With repeated use, tolerance develops, which means that greater doses are required to create the same feeling of pleasure. Higher doses are also likely to contribute to physical dependence, which results in severe withdrawal symptoms when the substance is not used. 

If a substance causes an extreme high and a severe drop in pleasure, it is more likely that it will be used in greater quantity and regularity, to maintain the ‘high’ and prevent withdrawal symptoms.

Substances such as alcohol, heroin, nicotine, methamphetamine, and cocaine are likely to create dependence quickly. This is because the feeling of pleasure wears off quickly after use, requiring another dose soon after, contributing to repeated and increasing use, and the formation of an addiction.

Substances that are considered non-addictive may be less likely to cause severe withdrawal symptoms, therefore making them less likely to be misused and abused. However, it can still be challenging to stop the use of these substances, due to fear or a belief that they are needed, which is considered an emotional or mental addiction.

How therapy and medication rewire the brain in recovery

As addiction is strongly related to abnormal and damaged brain functioning, addiction treatment must focus not only on abstinence but also on the repair of brain circuits and pathways. A combination of abstinence and appropriate treatment can result in the partial or full repair of brain functioning.

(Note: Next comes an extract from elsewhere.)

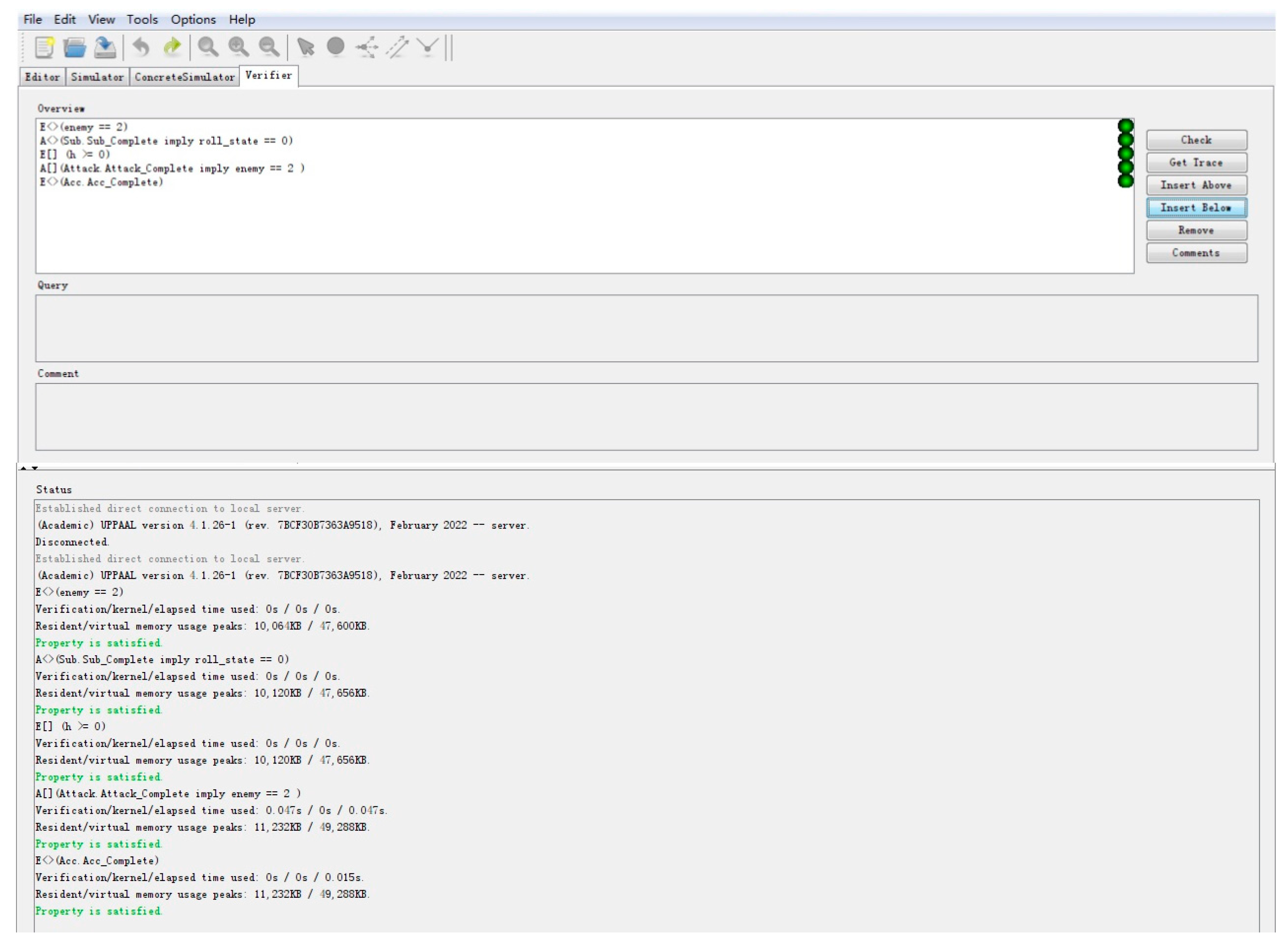Click the Select pointer tool icon
Viewport: 1288px width, 949px height.
pos(306,47)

Various medications can be used in the treatment of addiction recovery. This includes medications that help to decrease the severity of withdrawal symptoms, reduce cravings, and prevent the risk of relapse

Many of these medications stimulate or bind to receptors in the brain to some degree. This can help to make the process of detoxification and withdrawal more manageable, helping to prevent the urge to use. 


Different types of therapy can be used to help alter thought and behavior processes associated with addiction. One type of therapy that has shown positive effects with this is dialectical behavior therapy (DBT). DBT was created to treat borderline personality disorder but has since been utilized in the treatment of various conditions and addictions.

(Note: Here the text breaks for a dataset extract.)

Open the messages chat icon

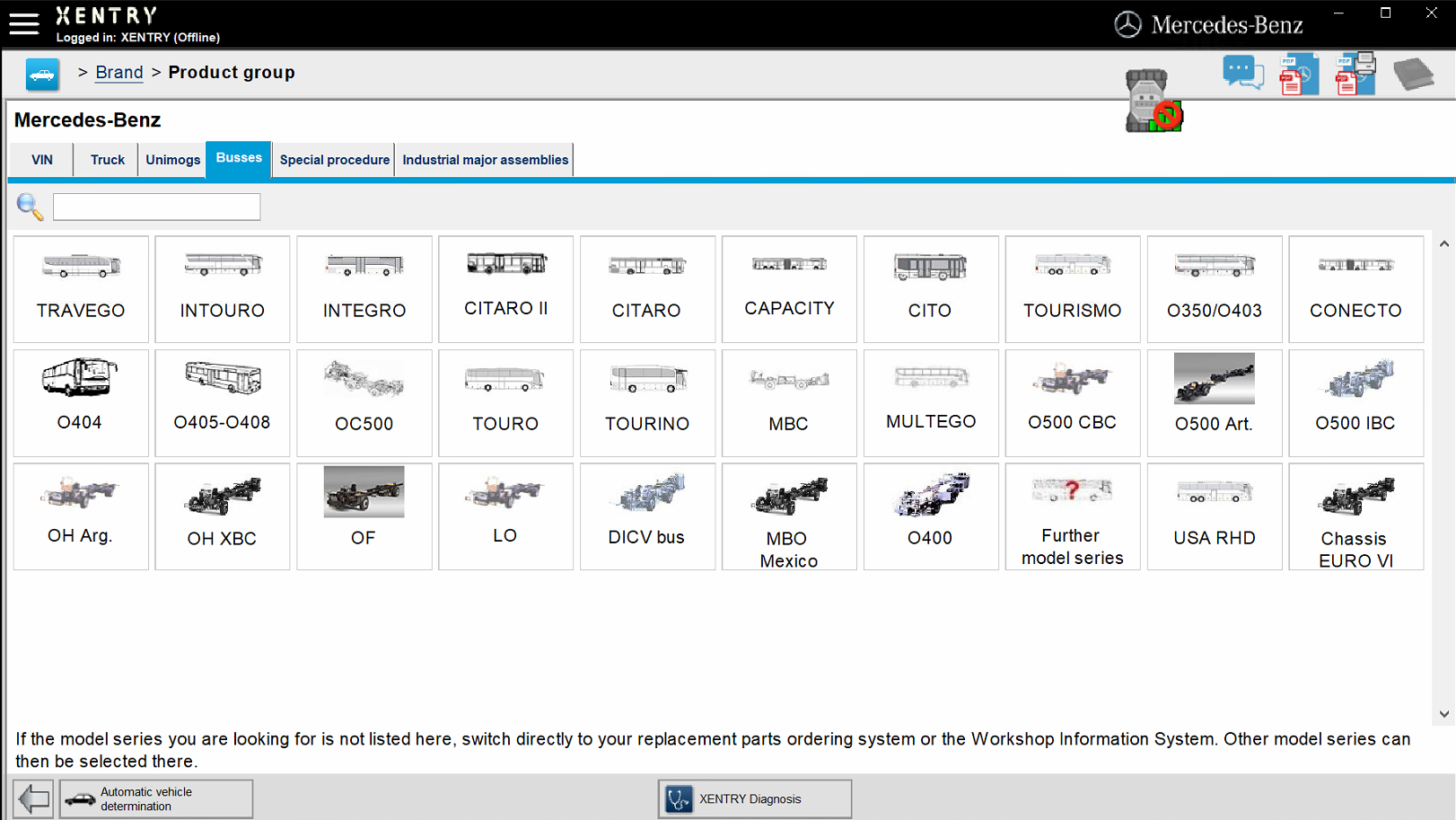[x=1243, y=72]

DBT can help individuals accept and change the emotional and physical pain associated with their substance use. It can also improve coping skills and help with working towards attainable goals. DBT can promote and achieve abstinence and sustained recovery by altering the harmful thoughts, emotions, and behaviors that contribute to substance abuse.

Healthy behaviors

Holistic approaches to treatment involve the use of techniques relating to exercise, nutrition, interpersonal relationships, and mindfulness. Implementing these healthy behaviors can help to rebuild the brain pathways that create pleasure naturally that have been damaged by drug use. 

These approaches can have a positive impact on brain health and functioning. Additionally, they can improve mental and physical well-being, further contributing to the recovery process.


Neurofeedback, also known as EEG biofeedback, involves the use of a device that reads and monitors brain waves. This helps the trained expert recognize which pathways have become damaged and focus on improving these areas specifically. 

The expert provides advice to the client to target these specific pathways, helping them to train and improve brain activity and programming through self-regulated practice. This can help to repair pathways and abnormal activity that contributes to addiction, reducing symptoms and improving recovery.